Wireless communication using radio frequencies has become increasingly widespread in the last decade and many communication systems now compete for a limited resource. As a result, one of the most important parameters for wireless communication systems is how efficiently they can use the allocated frequency spectrum.
The requirement for an efficient use of the scarce frequency spectrum resource has led to the development of wireless technologies that can operate with high levels of interference. For example, it is a key requirement for high capacity cellular communication systems that a high level of interference can be permitted. Typically these communication systems operate with a frequency reuse of one, which means that the same channel bandwidth is available and is used in all sectors and cells across the network. As a result, the intercell interference seen from the neighbor cells can be very substantial at the cell overlap areas. Since the power available to the transmitter is constrained, the available Carrier to Interference Ratio (C/I) and hence the data rate is also constrained under this condition. If the intercell interference can be removed, the effective C/I increases and the data rate increases commensurate with the improvement in C/I. This may provide a much higher spectral efficiency and increase the capacity of the system substantially, and it is therefore highly desirable to remove or mitigate the intercell interference.
A communication scheme which may be used in wireless communication systems is the Orthogonal Frequency Division Multiple (OFDM) scheme. Furthermore, a cellular communication system may use Orthogonal Frequency Division Multiple Access (OFDMA) wherein users in the same cell are assigned sub-carrier groups that are simultaneously active with other user's sub-carrier groups.
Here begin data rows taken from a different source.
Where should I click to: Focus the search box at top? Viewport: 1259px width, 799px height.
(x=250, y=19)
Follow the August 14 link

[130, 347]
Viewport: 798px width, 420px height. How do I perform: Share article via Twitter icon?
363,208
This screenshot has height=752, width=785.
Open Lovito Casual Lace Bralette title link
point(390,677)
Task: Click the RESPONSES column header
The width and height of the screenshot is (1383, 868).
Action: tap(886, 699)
However, in OFDMA, transmissions within a cell may be kept orthogonal and the interference generated to users in the same cell (intracell interference) can be effectively mitigated to the extent that it can typically be ignored.
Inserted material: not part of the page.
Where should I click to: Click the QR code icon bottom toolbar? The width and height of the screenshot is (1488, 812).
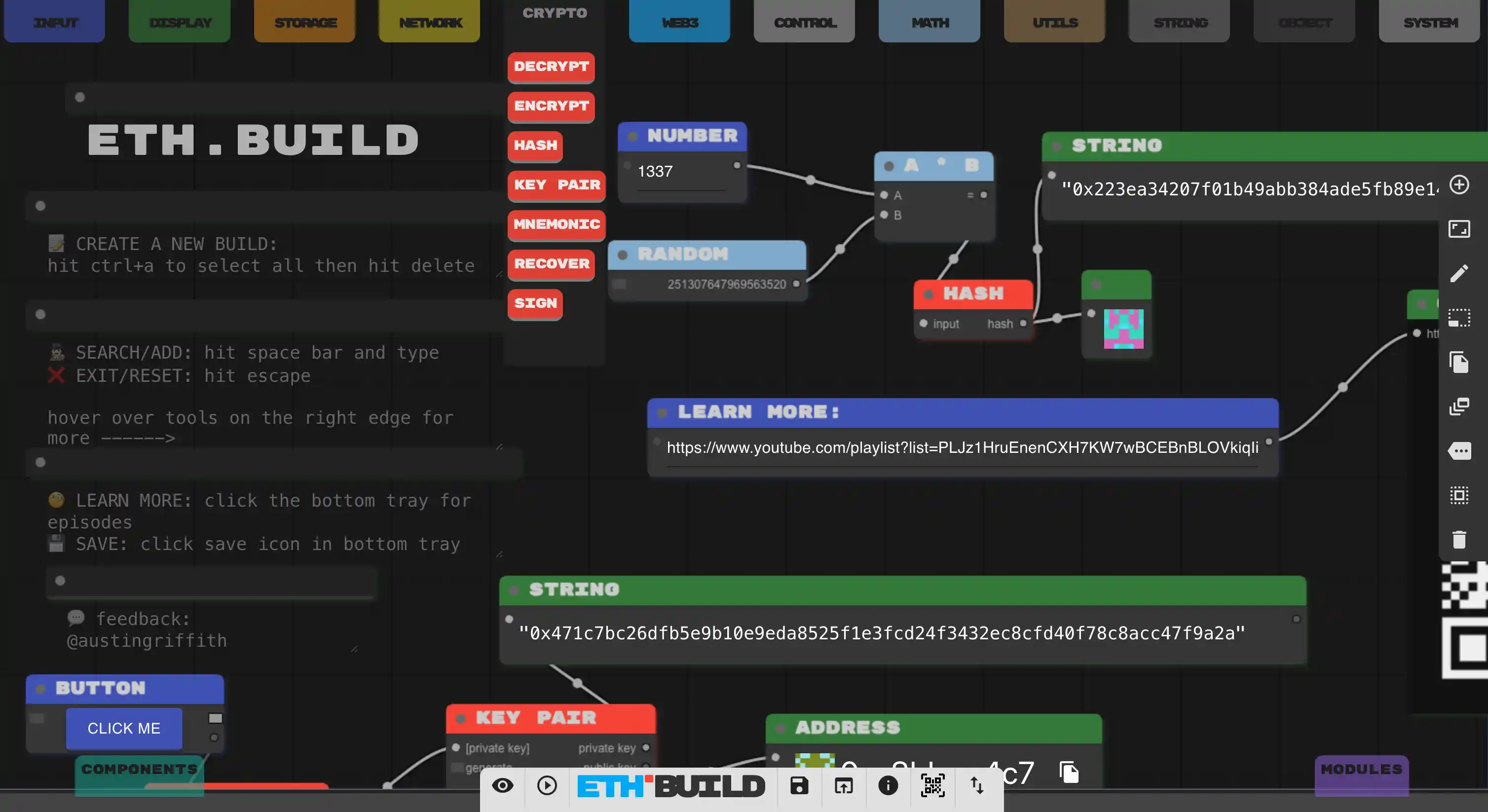932,786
However, interference from other cells (intercell interference) is not orthogonal and may consequently appear as interference and degrade the transmissions. As a consequence, it is highly desirable to mitigate the impact of the intercell interference. Techniques for mitigating intercell interference are well known in the art and an example of a method of intercell interference mitigation can be found in A. E. Jones and S. H. Wong; “Generalised Multiuser Detection in TD-CDMA”, Proceedings of IEEE Vehicular Technology Conference, Stockholm, May 2005, the Institute of Electrical and Electronic Engineers, incorporated by reference herein.
However, a problem with the known approaches for mitigation of interference is that the performance and efficiency is highly dependent on information relating to the interferers. This information is typically difficult to obtain for the individual receiver resulting in the relatively inaccurate estimates or assumptions being used. As a consequence, the interference mitigation is frequently suboptimal and results in a significant degradation of the communication quality and a reduction of the capacity of the cellular communication system.
Hence, improved interference mitigation for OFDM communication would be advantageous and in particular a system allowing increased flexibility, improved performance, increased system capacity, facilitated operation, reduced complexity and/or improved provision of information enabling, facilitating or improving interference mitigation would be advantageous.